Geographic Midpoint Calculator

Find the true geographic center between two GPS coordinates, with optional weighting for each location. Useful for choosing a meeting point, logistics hub, or central headquarters between multiple sites.

First Location Latitude (°)

First Location Longitude (°)

Second Location Latitude (°)

Second Location Longitude (°)

First Location Weight (factor)

Second Location Weight (factor)

About this calculator

A simple average of latitudes and longitudes does not give the correct midpoint on a sphere — it fails near the poles and across the antimeridian. The correct method converts each coordinate to 3-D Cartesian (X, Y, Z) vectors on the unit sphere, computes a weighted average of those vectors, then converts back to latitude and longitude. For each point: X = cos(lat) × cos(lon), Y = cos(lat) × sin(lon), Z = sin(lat). Weighted averages are X̄ = (X₁·w₁ + X₂·w₂)/(w₁+w₂), and similarly for Ȳ and Z̄. The midpoint latitude is midLat = atan2(Z̄, √(X̄²+Ȳ²)) and midpoint longitude is midLon = atan2(Ȳ, X̄), both converted back to degrees. Equal weights (w₁ = w₂ = 1) give the pure geographic center; unequal weights bias the result toward the more important location.

How to use

Find the midpoint between London (51.51°N, −0.13°E) and New York (40.71°N, −74.01°E) with equal weights (1, 1). Step 1 — London vectors: X₁ = cos(51.51°)×cos(−0.13°) ≈ 0.6225, Y₁ ≈ −0.00141, Z₁ = sin(51.51°) ≈ 0.7822. Step 2 — New York vectors: X₂ = cos(40.71°)×cos(−74.01°) ≈ 0.2080, Y₂ ≈ −0.7275, Z₂ = sin(40.71°) ≈ 0.6521. Step 3 — averages: X̄ ≈ 0.4153, Ȳ ≈ −0.3645, Z̄ ≈ 0.7172. Step 4 — midLat = atan2(0.7172, √(0.4153²+0.3645²)) ≈ 50.9°N. The midpoint lies roughly over the North Atlantic near 51°N, 41°W — consistent with a transatlantic great-circle path.

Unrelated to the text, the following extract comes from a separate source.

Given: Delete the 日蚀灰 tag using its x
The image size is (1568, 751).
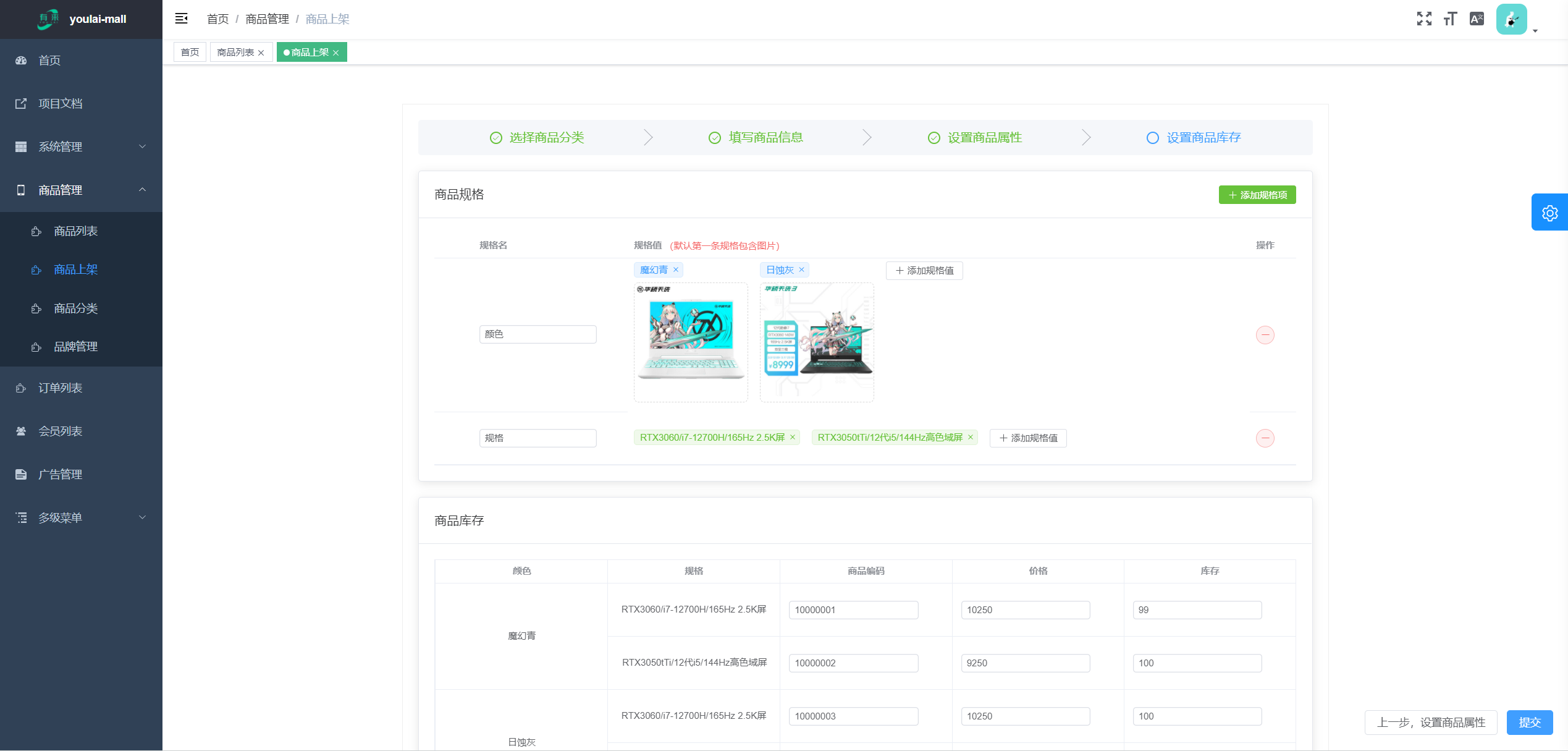Looking at the screenshot, I should 801,269.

Frequently asked questions

Why is averaging latitudes and longitudes directly not accurate for finding a geographic midpoint?

Latitude and longitude are angular coordinates on a sphere, not linear coordinates on a flat plane. Simply averaging them treats the Earth as flat, which introduces errors that grow with distance and become severe near the poles or when the two points straddle the antimeridian (±180° longitude). For example, the midpoint between two points at longitudes 170°E and 170°W is 0° by naive averaging, but the true midpoint is 180°. Converting to Cartesian vectors, averaging in 3-D space, then converting back correctly accounts for the Earth's curvature and always produces the shortest-path midpoint.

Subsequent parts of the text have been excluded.